▶ _Reading passage_
========================================================================

The volcano has erupted dacitic lavas containing andesitic mafic inclusions. These inclusions resemble those from the Soncor flow of neighbouring Lascar to the northeast. Some rocks may have been influenced by the interaction with calcium carbonate in the magma chambers. Hornblende crystals with dimensions of 5–10 mm and megacrysts of feldspar with dimensions of up to 1.5 cm are also present. The textures of the products suggest that magma mixing occurred during activity. The dacites have a white porphyritic appearance. The dome complex is dated 2.5-0.5 mya and the associated pyroclastics 1.5-0.5 mya and constructed on Tertiary ignimbrites. One date of 1.2±0.6 million years was obtained from the Las Mulas dome. The complex is of Pleistocene age. Later, hydrothermal alteration occurred.

========================================================================

▶ _Parts of the exercise_
A. List every numerical age or age range given in the passage about the volcano, and say what each one dates.
B. Proceed with the passage about the volcano, adding text after its final sentence.
The rows under Stored data are separate material and have no connection to the passage about the volcano.

[Stored data]
========================================================================

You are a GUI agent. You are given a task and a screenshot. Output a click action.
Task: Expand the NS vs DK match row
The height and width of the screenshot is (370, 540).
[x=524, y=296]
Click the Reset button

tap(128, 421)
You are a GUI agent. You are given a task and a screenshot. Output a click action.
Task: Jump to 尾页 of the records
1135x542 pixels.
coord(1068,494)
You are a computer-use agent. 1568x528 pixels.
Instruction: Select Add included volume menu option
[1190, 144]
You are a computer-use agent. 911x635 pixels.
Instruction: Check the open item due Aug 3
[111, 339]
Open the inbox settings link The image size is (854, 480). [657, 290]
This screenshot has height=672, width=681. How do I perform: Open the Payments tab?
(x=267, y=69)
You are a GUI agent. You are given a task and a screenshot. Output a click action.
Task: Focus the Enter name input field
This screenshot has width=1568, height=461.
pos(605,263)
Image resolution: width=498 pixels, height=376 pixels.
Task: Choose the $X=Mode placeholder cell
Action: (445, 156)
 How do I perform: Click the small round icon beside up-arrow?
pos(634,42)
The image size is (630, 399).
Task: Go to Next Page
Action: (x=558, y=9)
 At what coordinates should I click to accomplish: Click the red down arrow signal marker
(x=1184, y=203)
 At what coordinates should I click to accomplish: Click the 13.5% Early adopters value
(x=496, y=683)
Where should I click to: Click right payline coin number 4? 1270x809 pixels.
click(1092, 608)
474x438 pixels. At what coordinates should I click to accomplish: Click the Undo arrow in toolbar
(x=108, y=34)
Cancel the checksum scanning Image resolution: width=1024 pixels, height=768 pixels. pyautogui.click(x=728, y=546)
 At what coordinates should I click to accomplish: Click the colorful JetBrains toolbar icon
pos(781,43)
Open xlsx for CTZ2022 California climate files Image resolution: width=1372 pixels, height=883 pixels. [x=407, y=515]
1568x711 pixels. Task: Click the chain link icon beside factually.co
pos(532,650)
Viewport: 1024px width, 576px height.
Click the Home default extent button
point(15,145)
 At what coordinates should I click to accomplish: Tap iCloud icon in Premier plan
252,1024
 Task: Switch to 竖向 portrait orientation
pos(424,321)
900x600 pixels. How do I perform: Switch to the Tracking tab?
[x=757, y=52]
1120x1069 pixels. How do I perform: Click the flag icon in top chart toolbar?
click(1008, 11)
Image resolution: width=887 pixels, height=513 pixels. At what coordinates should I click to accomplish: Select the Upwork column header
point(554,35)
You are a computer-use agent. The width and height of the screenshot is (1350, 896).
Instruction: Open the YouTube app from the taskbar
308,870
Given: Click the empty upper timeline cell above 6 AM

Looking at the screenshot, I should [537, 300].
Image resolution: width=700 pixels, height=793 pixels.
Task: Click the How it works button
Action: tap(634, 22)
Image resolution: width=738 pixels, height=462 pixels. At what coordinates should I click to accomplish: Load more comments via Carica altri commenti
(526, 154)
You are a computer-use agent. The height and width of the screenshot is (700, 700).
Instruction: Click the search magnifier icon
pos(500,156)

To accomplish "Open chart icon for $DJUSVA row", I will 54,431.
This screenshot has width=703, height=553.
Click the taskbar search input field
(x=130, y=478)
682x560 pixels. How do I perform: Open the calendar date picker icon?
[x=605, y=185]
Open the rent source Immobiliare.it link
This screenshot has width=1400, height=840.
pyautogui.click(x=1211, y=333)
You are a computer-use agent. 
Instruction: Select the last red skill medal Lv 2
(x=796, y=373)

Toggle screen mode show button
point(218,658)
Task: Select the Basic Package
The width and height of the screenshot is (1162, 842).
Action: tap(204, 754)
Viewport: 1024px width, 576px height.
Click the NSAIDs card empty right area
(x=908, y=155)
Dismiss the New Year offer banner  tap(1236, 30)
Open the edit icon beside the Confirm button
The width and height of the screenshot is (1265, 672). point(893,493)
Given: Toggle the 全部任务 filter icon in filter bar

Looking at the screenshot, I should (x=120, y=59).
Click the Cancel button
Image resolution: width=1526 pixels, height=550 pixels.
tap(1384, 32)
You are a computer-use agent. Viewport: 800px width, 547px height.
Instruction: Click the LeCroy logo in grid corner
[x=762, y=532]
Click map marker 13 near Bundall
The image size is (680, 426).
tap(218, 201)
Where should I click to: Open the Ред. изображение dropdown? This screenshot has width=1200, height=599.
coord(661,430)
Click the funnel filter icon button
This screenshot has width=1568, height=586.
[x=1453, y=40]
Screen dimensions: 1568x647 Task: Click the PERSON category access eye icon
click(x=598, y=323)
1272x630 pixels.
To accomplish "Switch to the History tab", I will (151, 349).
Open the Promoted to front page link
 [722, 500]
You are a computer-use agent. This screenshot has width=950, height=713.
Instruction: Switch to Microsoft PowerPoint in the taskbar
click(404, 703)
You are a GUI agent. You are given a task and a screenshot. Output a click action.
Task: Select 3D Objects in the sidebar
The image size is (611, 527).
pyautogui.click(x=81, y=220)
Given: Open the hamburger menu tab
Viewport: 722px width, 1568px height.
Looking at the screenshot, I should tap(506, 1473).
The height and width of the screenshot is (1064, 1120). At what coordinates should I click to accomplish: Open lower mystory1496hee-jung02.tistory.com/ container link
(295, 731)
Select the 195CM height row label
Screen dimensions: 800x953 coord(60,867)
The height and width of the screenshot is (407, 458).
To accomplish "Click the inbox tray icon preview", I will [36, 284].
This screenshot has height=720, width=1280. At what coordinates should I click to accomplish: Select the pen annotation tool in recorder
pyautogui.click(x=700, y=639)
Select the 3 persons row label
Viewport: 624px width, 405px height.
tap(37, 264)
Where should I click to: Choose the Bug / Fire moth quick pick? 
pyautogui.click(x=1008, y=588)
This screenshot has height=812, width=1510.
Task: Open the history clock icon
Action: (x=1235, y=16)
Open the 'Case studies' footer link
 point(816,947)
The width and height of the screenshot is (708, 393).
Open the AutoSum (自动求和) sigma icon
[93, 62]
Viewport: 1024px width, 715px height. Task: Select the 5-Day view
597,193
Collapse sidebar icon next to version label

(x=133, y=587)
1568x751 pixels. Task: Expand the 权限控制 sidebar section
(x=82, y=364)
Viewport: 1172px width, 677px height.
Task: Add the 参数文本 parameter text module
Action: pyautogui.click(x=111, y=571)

========================================================================

▶ _Task answers_
A.
- 2.5-0.5 mya: the dome complex
- 1.5-0.5 mya: the associated pyroclastics
- 1.2±0.6 million years: the Las Mulas dome

B.
A fault with probably postglacial activity crosses Lejía Lake and is associated with Tumisa, connecting Tumisa with a basaltic maar and an isolated lava dome. It runs in northwest-southeast direction and crosses Lejia on its southern margin.

An abandoned sulfur mine lies on its eastern slope and a road leads to it, and there is a mountain sanctuary. Tumisa and its neighbouring mountains Lausa, Chiliques, Ipira and Miñiques are identified by the inhabitants of Socaire to be part of a giant human left hand with dimensions of 40 × 30 km on the eastern horizon.